Privatisierungspolitik im Iran

Gérard Bökenkamp

Die Sorge vor dem iranischen Atomprogramm und das Embargo haben das Land wieder in den Fokus der Öffentlichkeit gebracht. Weniger beachtet wurden die Entwicklungen in der Wirtschaftspolitik der iranischen Republik in den letzten Jahren, obgleich die ökonomische Entwicklung ohne Zweifel langfristig eine entscheidende Rolle für die Entwicklung des politischen Systems spielt. Nach dem Ende der Reform-Ära Khatami ist zwar die außenpolitische Mäßigung in ihr Gegenteil verkehrt worden, aber immerhin wurden die Ansätze zur Privatisierung der staatlich kontrollierten Wirtschaft weiter geführt.

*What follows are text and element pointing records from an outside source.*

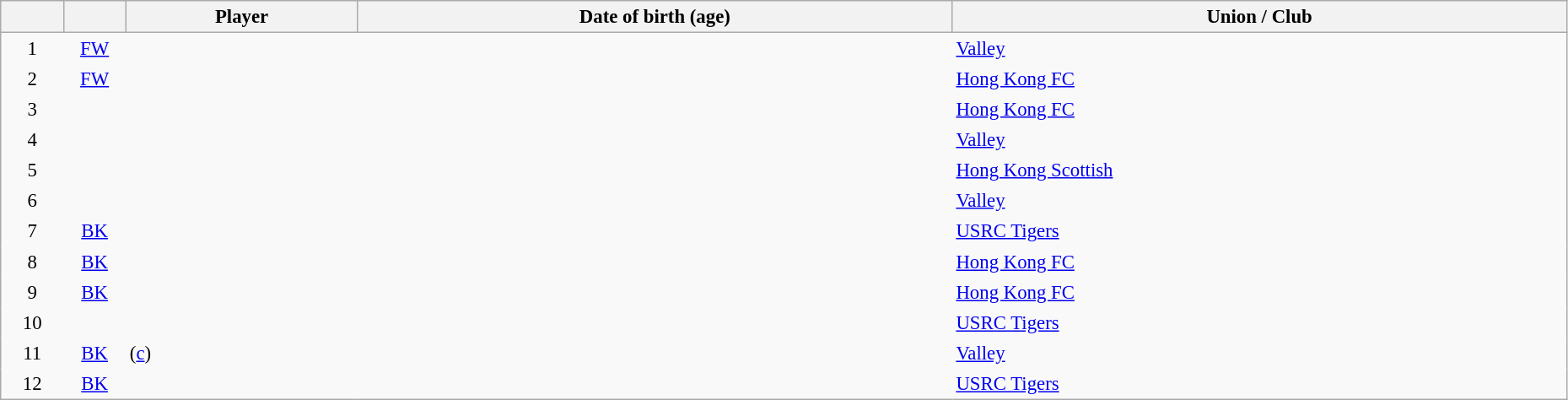
7 [32, 231]
3 [32, 109]
4 [32, 140]
12 [32, 383]
Union / Club [1259, 17]
8 [32, 261]
2 [32, 78]
11 [32, 353]
5 [32, 170]
Player [241, 17]
6 [32, 201]
(c) [241, 353]
Hong Kong Scottish [1259, 170]
10 [32, 322]
9 [32, 292]
Date of birth (age) [655, 17]
1 [32, 49]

Die iranische Verfassung unterteilt die Wirtschaft in drei Sektoren: Einen staatlichen, einen korporativen und den privaten.  Nach der Islamischen Revolution wurden die 28 größten Privatbanken, hunderte von großen Industrie- Dienstleistungsunternehmen und landwirtschaftlichen Betrieben verstaatlicht. Während des iranisch-irakischen Kriegs kamen ganze 80 Prozent der Iranischen Wirtschaft unter staatliche Kontrolle.

Nach dem Krieg ergriff die iranische Führung Schritte zur Privatisierung, um das Wirtschaftswachstum zu fördern. Die Privatisierung ging allerdings nur schleppend voran, so dass sich im Jahr 2006 immer noch siebzig Prozent der iranischen Wirtschaft vom Staat kontrolliert wurden. Dabei blieb vor allem die Schwerindustrie in öffentlicher Hand. Dabei hatte die gemäßigte Führung von Mohammed Khatami durchaus Reformanstrenungen unternommen. Dazu gehörte besonders die Platzierung der Aktien  staatlicher Unternehmen an der Börse.

Die Politik der Privatisierung wurde nach 2006 gegen den Widerstand von Präsident Ahmadinejad von Anhängern der wirtschaftlichen Liberalisierung in der iranischen Führung weiter voran getrieben. Danach sollten breite Schichten der Bevölkerung Anteile der staatlichen Großunternehmen erhalten. Bevorzugt bei der Vergabe wurde die Dorf- und die nomadisch lebende Bevölkerung. Die Verbindung von Privatisierung mit Sozialpolitik, durch die Verteilung von Unternehmensanteile vor allem an mittellose Teile der Bevölkerung, machte diese Politik auch für den populistisch agierenden und gegenüber der Privatisierung skeptisch eingestellten Staatspräsidenten akzeptabel.

Dabei wurden immer breitere Schichten in die Verteilung der Unternehmensbeteiligungen einbezogen. Nach Angaben der Regierung hatten im Jahr 2009 vierzig Millionen Iraner Unternehmensanteile erhalten.  Skeptiker dieser Art der Privatisierung vergleichen diesen Weg der Privatisierung allerdings mit den Verteilungsprogrammen im Russland der 90er Jahre, die zwar gut gemeint gewesen sei, aber schließlich zur Konzentration der Anteile in den Händen weniger Oligarchen geführt habe. Gleichzeitig hat das iranische Wirtschaftsministerium die Möglichkeit der Beteiligung für ausländische Investoren eingeräumt, die dafür allerdings eine Genehmigung benötigen.

Der Anteil des Staatseigentums an der Wirtschaft ging im Zuge der Privatisierung zwischen 2005 und 2009 von 80 Prozent auf 40  Prozent zurück. Im Jahr 2010 verkündigte die iranische Regierung ihre Absicht weitere 500 Unternehmen zu privatisieren.